> EXERCISE:
Scan the material for the word "chart", and copy each line where it shows up.

> SUPPLIED RECORDS:
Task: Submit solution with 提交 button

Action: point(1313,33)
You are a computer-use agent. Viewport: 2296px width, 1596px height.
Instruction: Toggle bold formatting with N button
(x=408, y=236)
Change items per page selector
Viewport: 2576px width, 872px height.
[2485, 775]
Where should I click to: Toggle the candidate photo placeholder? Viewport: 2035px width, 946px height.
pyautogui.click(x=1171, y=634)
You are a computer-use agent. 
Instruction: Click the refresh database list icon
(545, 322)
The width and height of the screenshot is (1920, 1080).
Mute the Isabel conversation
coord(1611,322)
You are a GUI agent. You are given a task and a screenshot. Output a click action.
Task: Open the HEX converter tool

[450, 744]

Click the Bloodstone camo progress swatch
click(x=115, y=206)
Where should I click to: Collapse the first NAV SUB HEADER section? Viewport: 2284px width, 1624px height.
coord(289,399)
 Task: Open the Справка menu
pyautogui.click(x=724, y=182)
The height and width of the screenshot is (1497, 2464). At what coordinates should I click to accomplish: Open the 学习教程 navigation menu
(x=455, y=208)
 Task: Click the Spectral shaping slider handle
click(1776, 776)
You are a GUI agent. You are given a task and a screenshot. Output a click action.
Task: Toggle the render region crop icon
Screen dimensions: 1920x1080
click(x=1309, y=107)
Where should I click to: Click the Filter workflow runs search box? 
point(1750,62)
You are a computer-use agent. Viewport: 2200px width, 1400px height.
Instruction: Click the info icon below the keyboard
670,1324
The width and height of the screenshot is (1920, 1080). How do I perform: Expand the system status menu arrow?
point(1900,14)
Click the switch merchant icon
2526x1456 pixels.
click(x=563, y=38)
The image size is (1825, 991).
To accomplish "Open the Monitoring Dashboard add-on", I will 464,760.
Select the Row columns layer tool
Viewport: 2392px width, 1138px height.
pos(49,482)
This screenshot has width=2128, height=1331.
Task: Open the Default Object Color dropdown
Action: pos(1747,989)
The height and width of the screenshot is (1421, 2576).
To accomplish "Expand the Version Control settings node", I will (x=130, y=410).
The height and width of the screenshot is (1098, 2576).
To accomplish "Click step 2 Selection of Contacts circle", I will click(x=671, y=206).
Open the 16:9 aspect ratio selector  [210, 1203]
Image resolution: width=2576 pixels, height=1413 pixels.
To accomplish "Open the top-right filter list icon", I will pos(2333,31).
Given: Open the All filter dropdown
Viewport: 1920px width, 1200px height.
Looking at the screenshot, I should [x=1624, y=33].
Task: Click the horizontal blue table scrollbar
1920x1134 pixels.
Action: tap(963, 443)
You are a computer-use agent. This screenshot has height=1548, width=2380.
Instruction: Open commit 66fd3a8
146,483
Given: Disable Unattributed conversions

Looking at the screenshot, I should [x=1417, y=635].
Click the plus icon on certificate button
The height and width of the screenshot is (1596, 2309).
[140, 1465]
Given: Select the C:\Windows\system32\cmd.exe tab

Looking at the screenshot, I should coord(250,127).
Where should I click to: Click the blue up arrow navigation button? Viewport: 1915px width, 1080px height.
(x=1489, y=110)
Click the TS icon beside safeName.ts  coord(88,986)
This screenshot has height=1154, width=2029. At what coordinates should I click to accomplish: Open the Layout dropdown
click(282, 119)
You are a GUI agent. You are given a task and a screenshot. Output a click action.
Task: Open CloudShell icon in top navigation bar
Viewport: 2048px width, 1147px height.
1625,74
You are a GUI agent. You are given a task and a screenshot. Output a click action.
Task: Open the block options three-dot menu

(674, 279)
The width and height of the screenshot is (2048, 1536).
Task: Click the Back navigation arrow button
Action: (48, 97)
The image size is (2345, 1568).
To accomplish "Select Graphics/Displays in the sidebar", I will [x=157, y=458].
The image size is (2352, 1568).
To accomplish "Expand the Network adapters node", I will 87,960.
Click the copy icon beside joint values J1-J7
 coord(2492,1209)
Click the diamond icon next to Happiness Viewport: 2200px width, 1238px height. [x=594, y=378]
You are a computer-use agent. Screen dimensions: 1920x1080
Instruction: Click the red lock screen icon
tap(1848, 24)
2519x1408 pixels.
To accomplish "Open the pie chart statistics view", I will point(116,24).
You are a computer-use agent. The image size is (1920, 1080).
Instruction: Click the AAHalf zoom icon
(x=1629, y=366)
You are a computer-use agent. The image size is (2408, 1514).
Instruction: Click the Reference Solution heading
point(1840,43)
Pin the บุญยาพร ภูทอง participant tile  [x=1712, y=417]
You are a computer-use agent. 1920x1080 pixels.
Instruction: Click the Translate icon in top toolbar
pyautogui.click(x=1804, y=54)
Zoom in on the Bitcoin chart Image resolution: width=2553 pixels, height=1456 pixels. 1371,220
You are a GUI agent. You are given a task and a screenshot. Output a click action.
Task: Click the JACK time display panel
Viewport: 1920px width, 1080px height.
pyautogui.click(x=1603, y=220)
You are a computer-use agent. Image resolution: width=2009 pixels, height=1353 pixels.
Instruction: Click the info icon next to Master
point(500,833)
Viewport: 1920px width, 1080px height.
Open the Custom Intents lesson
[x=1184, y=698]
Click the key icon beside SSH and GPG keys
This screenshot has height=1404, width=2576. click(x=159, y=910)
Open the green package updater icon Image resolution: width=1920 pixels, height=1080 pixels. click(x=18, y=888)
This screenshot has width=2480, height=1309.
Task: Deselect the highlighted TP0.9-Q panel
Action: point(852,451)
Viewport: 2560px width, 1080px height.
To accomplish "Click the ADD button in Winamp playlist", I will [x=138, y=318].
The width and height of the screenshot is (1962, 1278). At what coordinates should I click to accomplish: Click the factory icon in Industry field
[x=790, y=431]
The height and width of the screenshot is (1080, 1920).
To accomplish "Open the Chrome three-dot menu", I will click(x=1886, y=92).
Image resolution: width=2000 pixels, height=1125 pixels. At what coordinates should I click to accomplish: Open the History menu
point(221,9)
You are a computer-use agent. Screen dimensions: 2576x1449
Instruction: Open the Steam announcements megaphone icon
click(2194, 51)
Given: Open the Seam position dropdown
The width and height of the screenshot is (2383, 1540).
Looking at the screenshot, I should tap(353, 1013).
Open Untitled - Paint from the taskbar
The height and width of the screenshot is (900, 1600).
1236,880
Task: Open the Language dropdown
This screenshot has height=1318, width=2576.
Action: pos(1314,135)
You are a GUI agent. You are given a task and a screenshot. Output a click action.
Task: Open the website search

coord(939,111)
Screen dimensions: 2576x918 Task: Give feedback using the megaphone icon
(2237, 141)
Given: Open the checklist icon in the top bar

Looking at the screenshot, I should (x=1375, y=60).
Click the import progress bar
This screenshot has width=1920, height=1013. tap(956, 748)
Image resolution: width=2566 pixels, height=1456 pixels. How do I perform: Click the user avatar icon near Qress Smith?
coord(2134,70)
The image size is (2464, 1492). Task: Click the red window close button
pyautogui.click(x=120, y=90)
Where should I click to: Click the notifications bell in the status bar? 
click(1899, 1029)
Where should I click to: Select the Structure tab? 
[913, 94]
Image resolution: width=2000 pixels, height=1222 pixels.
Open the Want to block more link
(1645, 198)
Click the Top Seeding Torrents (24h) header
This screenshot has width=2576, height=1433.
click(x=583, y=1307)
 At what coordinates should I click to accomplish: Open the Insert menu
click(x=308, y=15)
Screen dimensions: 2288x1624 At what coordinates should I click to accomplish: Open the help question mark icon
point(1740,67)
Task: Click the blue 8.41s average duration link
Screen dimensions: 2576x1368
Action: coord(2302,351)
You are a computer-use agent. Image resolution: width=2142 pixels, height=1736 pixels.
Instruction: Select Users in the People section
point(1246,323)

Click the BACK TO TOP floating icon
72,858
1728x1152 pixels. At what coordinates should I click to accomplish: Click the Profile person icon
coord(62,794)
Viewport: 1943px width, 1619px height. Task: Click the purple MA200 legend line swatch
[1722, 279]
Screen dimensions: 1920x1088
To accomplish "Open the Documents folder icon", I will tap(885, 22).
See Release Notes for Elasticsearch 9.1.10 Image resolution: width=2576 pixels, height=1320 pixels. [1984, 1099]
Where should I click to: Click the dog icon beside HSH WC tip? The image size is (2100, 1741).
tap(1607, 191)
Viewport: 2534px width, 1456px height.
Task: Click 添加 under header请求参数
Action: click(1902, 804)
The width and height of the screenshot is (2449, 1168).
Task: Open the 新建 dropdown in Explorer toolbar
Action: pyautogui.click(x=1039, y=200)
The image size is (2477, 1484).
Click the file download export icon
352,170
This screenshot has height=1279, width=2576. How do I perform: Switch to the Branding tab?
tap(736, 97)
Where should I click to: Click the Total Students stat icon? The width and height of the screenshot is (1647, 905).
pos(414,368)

> THE COMPLETED TASK:
To accomplish "Open the pie chart statistics view", I will point(116,24).
Zoom in on the Bitcoin chart Image resolution: width=2553 pixels, height=1456 pixels. 1371,220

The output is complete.